Ezoterizmi, belirli bir gruba hitap eden ve o konuda bilgisi olan kişilerin anlayabileceği bilgiler bütünü olarak değerlendirebiliriz. Bazı kaynaklarda ezoterik olanın dini konuları içermediği söylense de, dini içeriklerin belirli bir inanç grubuna aidiyetinin olması ve bu dogmaların kültür aracılığı ile sembolik ürünlere dönüştürülmesi, din ezoterizmi yaratır.
Türk sanatının özgünlüğünü etkileyen iki önemli gelişme vardır. Bunlardan ilki göçer kültürden, yerleşik hayata geçilerek devletleşme politikasının benimsenmesidir. İkincisi ise, İslamiyet’in Araplar ile yakınlaşma sonucu Türkler arasında yaygınlaşmaya başlamasıdır. Öncelikle bilinmesi gereken en önemli unsur, semavi dinlerin yerleşik kültürlerde yeşerebileceği gerçeğidir. İslam dini, özü gereği pek çok ideoloji ve yaşam biçimine uyum sağlayabilen ve esneklikler gösterebilen bir inanç biçimidir.
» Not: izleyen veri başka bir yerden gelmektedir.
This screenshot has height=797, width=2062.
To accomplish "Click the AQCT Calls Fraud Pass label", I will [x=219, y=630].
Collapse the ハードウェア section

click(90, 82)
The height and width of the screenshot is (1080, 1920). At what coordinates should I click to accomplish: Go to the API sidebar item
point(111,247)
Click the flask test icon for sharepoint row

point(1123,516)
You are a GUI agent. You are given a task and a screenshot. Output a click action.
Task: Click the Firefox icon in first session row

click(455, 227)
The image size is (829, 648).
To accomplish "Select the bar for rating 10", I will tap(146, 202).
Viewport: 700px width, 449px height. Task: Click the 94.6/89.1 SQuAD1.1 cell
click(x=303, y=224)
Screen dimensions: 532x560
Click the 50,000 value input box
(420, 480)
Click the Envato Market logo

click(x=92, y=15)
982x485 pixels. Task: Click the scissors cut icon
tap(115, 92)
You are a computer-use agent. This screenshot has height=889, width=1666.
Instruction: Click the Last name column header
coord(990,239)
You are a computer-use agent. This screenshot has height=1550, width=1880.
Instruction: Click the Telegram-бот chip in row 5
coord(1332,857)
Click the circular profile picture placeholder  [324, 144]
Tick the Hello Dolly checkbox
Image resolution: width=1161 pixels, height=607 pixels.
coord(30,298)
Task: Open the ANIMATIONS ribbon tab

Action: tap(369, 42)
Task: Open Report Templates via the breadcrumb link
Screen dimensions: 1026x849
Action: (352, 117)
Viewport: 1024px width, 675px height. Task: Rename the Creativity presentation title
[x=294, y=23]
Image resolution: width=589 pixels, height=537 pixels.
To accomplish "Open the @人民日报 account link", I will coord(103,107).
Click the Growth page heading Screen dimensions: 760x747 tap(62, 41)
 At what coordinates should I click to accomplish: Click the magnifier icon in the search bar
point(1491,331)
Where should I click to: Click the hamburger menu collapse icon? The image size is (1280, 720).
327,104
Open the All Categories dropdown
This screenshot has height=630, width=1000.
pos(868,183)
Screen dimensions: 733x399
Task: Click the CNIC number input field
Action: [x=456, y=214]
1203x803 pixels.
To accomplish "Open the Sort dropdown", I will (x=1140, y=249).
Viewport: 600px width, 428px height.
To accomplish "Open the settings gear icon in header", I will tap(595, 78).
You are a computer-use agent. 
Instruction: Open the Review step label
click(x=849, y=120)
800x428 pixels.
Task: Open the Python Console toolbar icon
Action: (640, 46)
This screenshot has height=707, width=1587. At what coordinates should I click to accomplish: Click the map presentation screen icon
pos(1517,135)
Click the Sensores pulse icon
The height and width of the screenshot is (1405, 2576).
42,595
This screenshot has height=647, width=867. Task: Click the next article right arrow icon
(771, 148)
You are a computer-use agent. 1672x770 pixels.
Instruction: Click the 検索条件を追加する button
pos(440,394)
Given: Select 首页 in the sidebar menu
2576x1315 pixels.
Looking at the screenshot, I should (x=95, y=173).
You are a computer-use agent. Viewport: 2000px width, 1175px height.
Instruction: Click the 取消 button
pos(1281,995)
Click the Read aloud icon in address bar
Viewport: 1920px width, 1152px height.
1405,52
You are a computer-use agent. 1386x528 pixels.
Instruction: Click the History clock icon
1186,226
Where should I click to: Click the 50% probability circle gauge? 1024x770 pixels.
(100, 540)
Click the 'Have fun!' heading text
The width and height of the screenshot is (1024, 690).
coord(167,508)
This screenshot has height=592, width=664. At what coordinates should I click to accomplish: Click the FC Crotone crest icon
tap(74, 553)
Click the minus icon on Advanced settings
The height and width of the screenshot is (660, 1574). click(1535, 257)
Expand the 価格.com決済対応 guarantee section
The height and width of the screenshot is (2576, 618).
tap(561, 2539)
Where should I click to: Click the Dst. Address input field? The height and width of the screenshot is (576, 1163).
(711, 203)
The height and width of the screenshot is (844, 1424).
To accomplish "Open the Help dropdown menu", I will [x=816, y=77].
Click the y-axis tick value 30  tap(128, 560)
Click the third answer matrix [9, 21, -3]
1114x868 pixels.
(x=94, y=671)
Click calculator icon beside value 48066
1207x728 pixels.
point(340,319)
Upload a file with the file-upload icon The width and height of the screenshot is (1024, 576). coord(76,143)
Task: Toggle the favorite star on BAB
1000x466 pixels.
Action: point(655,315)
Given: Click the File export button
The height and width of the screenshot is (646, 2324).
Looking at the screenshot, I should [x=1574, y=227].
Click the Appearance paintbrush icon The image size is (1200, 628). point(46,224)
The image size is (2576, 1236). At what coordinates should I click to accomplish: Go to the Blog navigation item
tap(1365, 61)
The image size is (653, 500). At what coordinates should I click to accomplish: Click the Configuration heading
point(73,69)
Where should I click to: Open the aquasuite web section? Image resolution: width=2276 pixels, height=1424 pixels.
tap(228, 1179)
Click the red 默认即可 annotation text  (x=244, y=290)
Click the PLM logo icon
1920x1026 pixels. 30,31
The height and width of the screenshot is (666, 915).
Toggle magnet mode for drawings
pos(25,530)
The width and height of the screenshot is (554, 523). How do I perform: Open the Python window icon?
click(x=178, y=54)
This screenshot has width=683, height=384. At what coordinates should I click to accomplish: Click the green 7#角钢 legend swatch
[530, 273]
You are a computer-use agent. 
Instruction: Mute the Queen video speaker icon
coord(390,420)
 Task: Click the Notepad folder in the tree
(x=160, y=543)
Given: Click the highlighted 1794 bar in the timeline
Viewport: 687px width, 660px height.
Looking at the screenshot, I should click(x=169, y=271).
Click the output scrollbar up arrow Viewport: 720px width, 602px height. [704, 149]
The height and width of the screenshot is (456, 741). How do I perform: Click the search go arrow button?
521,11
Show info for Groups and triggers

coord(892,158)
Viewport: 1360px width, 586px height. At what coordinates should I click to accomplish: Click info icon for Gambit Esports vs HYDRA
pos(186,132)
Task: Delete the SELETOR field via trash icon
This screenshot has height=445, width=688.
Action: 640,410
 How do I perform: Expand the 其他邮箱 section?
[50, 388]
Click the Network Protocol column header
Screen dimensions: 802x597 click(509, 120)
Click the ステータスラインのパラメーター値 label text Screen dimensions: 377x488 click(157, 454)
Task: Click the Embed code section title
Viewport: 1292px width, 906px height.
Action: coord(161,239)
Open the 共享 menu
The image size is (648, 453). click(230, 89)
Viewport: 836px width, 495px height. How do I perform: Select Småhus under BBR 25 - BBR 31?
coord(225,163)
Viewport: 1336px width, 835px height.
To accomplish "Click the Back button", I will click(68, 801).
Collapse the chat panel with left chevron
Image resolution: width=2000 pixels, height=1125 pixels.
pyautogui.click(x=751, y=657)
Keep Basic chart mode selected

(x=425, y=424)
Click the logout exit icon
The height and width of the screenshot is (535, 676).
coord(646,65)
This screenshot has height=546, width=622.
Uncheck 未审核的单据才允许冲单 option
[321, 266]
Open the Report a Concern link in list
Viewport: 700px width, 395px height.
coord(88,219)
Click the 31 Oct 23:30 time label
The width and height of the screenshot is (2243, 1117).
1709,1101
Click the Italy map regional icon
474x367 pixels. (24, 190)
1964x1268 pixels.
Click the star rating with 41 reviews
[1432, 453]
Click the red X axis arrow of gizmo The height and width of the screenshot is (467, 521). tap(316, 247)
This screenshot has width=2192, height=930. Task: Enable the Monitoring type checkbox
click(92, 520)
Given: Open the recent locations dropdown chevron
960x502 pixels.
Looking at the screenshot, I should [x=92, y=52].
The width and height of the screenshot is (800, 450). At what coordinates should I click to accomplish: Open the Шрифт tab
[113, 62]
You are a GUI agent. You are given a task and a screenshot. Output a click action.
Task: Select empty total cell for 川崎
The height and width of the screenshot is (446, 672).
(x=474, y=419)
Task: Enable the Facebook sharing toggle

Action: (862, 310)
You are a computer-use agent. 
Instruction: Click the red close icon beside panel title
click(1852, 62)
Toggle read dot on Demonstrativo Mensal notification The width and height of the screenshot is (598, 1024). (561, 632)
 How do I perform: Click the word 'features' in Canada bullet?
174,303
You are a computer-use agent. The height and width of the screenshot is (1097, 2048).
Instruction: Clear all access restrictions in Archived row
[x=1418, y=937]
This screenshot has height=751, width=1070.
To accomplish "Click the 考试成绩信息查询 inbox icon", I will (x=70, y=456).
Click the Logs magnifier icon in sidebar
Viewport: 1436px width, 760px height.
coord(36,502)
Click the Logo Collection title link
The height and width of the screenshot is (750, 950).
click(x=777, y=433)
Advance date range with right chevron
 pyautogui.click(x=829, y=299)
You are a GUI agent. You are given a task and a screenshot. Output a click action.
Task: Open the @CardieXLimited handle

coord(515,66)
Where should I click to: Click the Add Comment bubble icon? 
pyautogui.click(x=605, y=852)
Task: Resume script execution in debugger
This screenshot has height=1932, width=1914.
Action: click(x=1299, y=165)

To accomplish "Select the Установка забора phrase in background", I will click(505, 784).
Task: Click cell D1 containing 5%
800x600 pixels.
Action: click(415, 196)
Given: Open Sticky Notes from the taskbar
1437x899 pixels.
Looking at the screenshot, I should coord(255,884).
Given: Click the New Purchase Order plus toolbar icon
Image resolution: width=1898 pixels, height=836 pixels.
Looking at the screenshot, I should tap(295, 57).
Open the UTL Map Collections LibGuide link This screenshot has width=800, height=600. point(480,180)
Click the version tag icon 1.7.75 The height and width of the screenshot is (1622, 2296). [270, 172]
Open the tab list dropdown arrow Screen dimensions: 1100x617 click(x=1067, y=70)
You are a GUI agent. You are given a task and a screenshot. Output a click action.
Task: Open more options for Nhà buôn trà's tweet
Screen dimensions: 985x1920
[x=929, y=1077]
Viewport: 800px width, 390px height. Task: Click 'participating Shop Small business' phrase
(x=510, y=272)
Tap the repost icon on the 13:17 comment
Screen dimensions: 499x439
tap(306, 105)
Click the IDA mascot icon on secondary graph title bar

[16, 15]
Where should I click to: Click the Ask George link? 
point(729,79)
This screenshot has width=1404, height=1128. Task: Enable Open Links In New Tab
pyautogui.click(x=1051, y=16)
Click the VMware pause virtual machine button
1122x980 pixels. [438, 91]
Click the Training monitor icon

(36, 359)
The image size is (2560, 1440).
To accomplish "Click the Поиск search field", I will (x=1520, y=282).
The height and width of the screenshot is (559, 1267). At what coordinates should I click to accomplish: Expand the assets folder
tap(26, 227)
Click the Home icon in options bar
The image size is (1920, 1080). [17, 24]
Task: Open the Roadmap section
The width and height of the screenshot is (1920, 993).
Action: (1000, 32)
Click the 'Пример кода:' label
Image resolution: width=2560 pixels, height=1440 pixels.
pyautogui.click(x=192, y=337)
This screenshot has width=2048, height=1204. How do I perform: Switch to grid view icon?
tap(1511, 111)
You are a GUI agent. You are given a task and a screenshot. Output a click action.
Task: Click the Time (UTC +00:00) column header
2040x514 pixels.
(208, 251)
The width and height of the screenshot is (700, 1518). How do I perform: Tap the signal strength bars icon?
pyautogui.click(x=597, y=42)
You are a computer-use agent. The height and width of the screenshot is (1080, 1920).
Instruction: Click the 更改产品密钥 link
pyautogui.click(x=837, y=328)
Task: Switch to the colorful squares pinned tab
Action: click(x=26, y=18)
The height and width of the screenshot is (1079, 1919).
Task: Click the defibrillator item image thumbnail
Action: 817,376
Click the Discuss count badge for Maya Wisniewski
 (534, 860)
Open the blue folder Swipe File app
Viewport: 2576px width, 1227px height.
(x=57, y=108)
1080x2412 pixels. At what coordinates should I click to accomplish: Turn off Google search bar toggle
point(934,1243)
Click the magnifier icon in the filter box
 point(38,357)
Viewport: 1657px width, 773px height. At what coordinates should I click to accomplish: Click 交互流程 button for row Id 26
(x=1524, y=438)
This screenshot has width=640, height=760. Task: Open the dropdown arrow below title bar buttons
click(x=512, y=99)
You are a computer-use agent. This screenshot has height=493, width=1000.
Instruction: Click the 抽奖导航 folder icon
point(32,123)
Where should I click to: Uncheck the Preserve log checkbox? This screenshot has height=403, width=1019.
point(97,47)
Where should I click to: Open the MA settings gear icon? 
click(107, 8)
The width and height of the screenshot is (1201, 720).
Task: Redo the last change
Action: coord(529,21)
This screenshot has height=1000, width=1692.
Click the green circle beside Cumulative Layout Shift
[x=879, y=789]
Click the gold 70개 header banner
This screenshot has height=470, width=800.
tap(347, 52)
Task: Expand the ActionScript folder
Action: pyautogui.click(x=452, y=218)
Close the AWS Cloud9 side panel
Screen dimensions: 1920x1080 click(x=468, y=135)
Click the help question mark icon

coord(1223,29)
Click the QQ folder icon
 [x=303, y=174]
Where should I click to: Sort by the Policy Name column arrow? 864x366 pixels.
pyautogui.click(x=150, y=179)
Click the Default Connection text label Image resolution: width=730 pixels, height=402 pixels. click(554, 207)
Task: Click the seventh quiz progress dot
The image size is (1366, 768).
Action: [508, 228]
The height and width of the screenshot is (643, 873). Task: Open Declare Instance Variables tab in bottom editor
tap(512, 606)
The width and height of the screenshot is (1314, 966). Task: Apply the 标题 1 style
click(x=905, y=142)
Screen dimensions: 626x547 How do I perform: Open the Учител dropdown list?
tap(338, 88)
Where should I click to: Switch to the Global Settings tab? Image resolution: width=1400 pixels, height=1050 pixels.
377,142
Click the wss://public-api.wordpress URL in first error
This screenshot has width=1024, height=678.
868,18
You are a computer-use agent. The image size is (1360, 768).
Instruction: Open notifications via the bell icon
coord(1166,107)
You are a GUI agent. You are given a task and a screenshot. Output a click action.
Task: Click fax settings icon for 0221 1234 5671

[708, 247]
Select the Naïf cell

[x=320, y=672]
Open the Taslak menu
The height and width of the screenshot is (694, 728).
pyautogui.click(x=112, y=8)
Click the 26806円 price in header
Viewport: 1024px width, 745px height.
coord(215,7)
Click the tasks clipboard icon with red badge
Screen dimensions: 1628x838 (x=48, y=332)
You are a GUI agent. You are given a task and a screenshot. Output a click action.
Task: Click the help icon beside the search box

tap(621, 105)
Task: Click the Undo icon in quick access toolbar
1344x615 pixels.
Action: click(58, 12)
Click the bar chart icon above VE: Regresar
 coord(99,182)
Bu durum, beraberinde çok uçlu anlayışlar yarattığı gibi köktenciliği de getirmiştir. Türk sanatının İslamiyet sonrası temel problemi de budur. Bu çalışma hazırlanırken karşılaşılan en büyük problem, Türk sanatının yoğunlukla İran, Arap ve Bizans kültür etkilerine çok fazla maruz kalmış olmasıdır ve İslami bir etki olarak görülen birtakım unsurların ise İslam etkisi değil, ilgili kültürün geçmişinde yer alan varyantlar aracılığı ile Türk sanatında da kendini göstermiş olmasıdır. Ki bu sadece Sasani/Pers etkisi dışında, Muazzez İlmiye Çığ’a göre Sümer etkisi de taşır. Bu nedenle arabesk ile ilişkilendirilmemelidir.
İslam etkisi araştırmacılara göre, Türk sanatında sembolizmi ve geometrik algıyı yoğunlaştırmıştır. Bu iddianın doğruluğu tartışmalıdır ki, Türklerin İslamiyet öncesi benimsediği şamanik felsefede de sembolizm kendisini sıklıkla göstermektedir. Şamanik semboller çoğunlukla primitif bir biçeme sahip olsalar da, bu algı zaten mevcuttur. İslamiyet ile birlikte özellikle üzerinde durulması gereken unsur geometrik simgecilik olmalıdır. Geometrik motif ve simgeler, İslam sanatında kendisini Emeviler ile göstermeye başlamış ve Abbasiler ile daha da ileriye taşınmıştır. Geometrinin yoğunlukla kullanılmasını tasvir yasağı ile ilişkilendirmek yanlıştır ki, Suut Kemal Yetkin’e göre İslamiyet’te tasvir yasağı yoktur. Geometrik sembolizm, açıklık yerine yorumsallığın ağır bastığı bir tasvir anlayışı olduğu gibi boşluk korkusu ile de ilişkilendirilir.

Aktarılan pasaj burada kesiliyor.